**Your instructions**
Reproduce, word for word, the portion of the blog post on safe noise levels that runs from "Jan 23, 2025" to "articles 100 times.".

**Excerpt**
────────────────────────────────────────
I’ve reached 100!

Jan 23, 2025 | Blog

Photo credit: Lukas

by Daniel Fink, MD, Chair, The Quiet Coalition

I’ve reached 100. No, not in years, but according to Google, my first peer-reviewed noise publication — an editorial published in 2017 — has been cited in other peer-reviewed articles 100 times.

That’s a lot of citations. Not as many as my favorite noise article, “Auditory and non-auditory health effects of noise,” which has been cited almost 3000 times since publication in 2014, but it is a milestone achievement. I have to admit that a few of the citations are in my own articles written in subsequent years, but as the new year starts, I think it is a good omen that close to 100 other experts interested in the safe noise level for the public have cited my editorial.

When I first became a noise activist ten years ago, in December of 2014 after reading an article about hyperacusis in The New York Times, I had trouble figuring out what the safe noise level was. I found three different safe noise levels, 85 A-weighted decibels (dBA*) recommended as the occupational noise exposure limit by the National Institute for Occupational Safety and Health, 75 dBA from a National Institutes of Health consensus statement, and 70 decibels (dB) from the Environmental Protection Agency.

I didn’t know much about noise. I’ll readily admit that my understanding is still superficial compared to acoustic engineers, otolaryngologists, audiologists and neuroscientists with graduate training in their fields and who study hearing for a living. However, even ten years ago, I knew that the decibel scale was logarithmic. It was unlikely that all three noise levels could be safe. I didn’t learn until later that the NIOSH recommended occupational noise exposure level wasn’t safe for workers and certainly wasn’t safe for the public, and that the NIH consensus statement’s 75 dBA safe noise level was only for 8 hours, and therefore was mathematically the same as the EPA’s 70 dB for 24 hours. (By convention, average noise exposures omit the A-weighting, even if the actual measurements are in dBA.)

So it turned out that there was only one evidence-based safe noise level for the public, the EPA’s 70 dB time-weighted average for a day. My latest paper suggests that the actual safe noise level to prevent noise-induced hearing loss may even be lower, 55 dBA for a single noise event and a daily average of only 55-60 dB. That is just a hypothesis, which needs experimental confirmation by laboratory animal studies.

Some of my other noise publications have also gained traction. My new definition of noise: noise is unwanted and/or harmful sound, has been cited 60 times. It opens the American Public Health Association policy statement, Noise as a Public Health Hazard. In 2023 it was adopted by the International Commission on Biological Effects of Noise and added to Article II of the ICBEN Constitution. My article about excessive non-occupational noise exposure has been cited 24 times.

A quieter world will be a better, more peaceful and healthier world for all.

*A-weighting adjusts unweighted sound measurements to approximate the frequencies heard in human speech. This weighting is used in occupational safety and health discussions because the inability to understand speech is the compensable workplace injury.
────────────────────────────────────────
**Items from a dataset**
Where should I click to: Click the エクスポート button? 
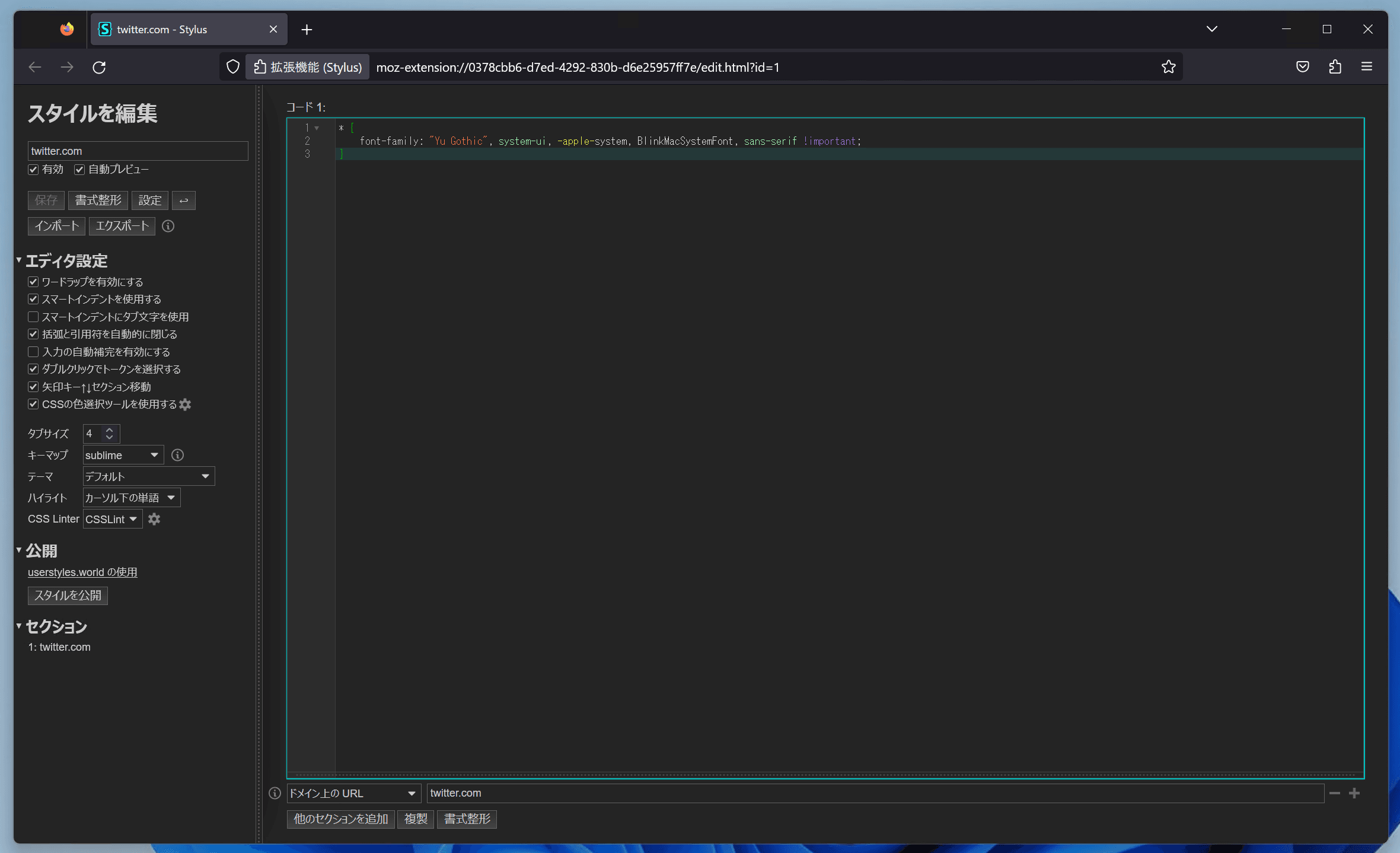[122, 226]
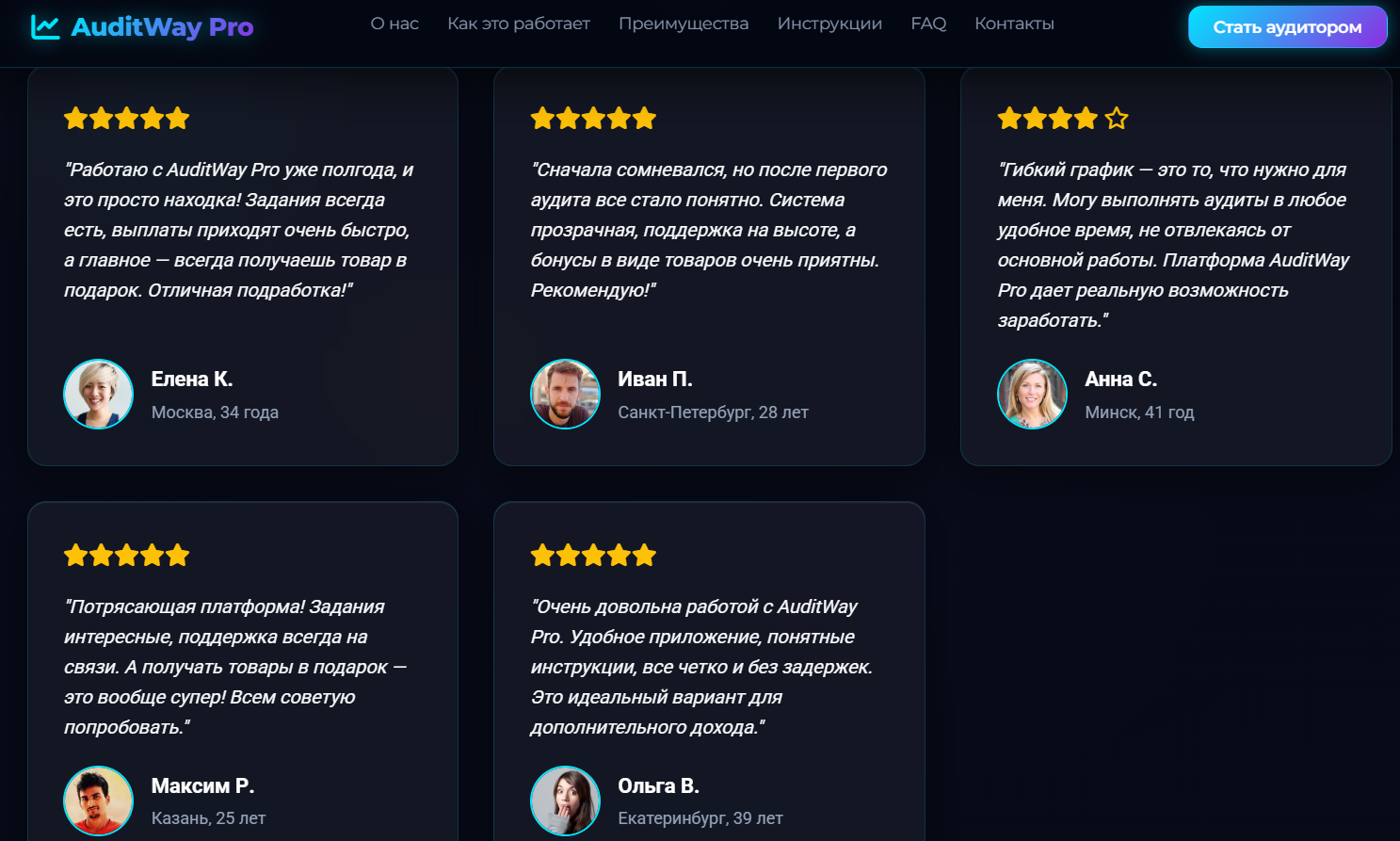Click the first star in Ольга's rating
This screenshot has width=1400, height=841.
(542, 556)
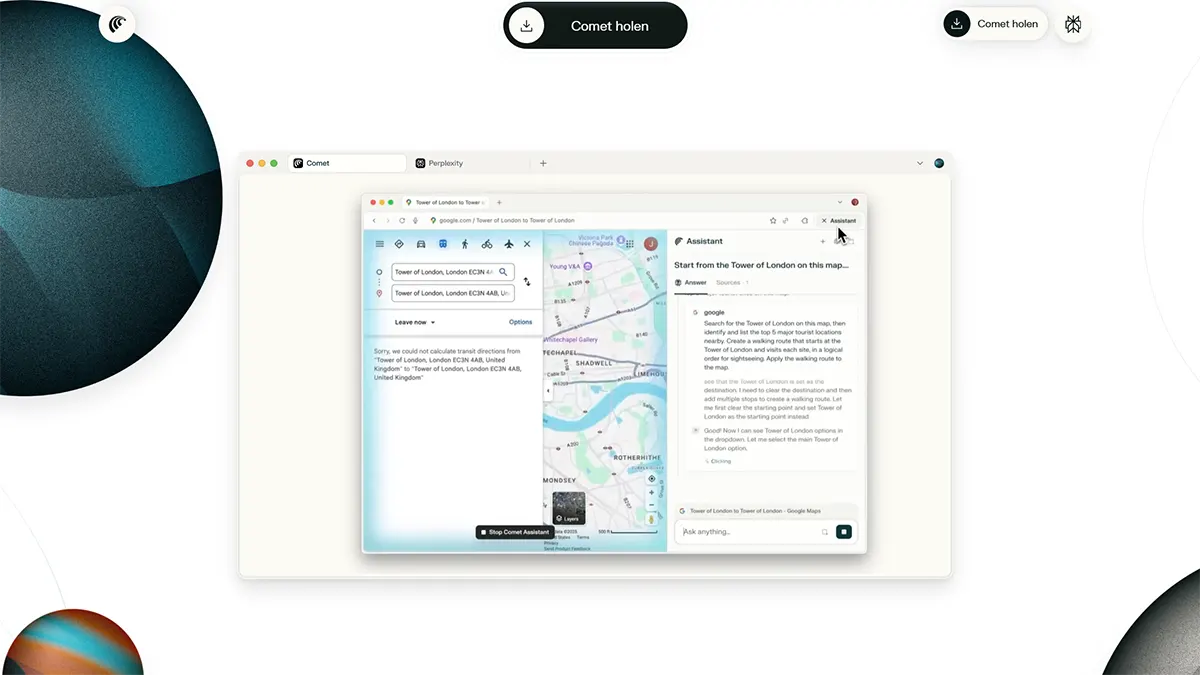Expand the Leave now dropdown

[415, 322]
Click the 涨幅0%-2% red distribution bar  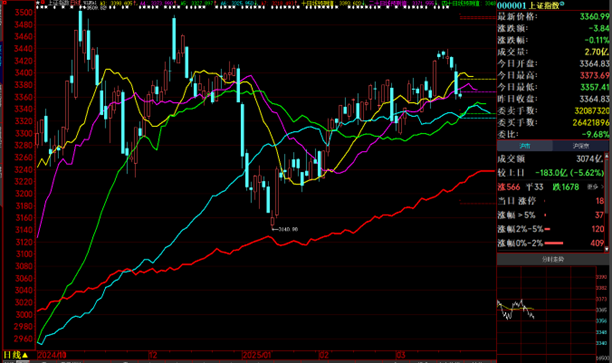point(554,243)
────────────────────────────────────────
**Exercise output**
Jan 23, 2025 | Blog

Photo credit: Lukas

by Daniel Fink, MD, Chair, The Quiet Coalition

I’ve reached 100. No, not in years, but according to Google, my first peer-reviewed noise publication — an editorial published in 2017 — has been cited in other peer-reviewed articles 100 times.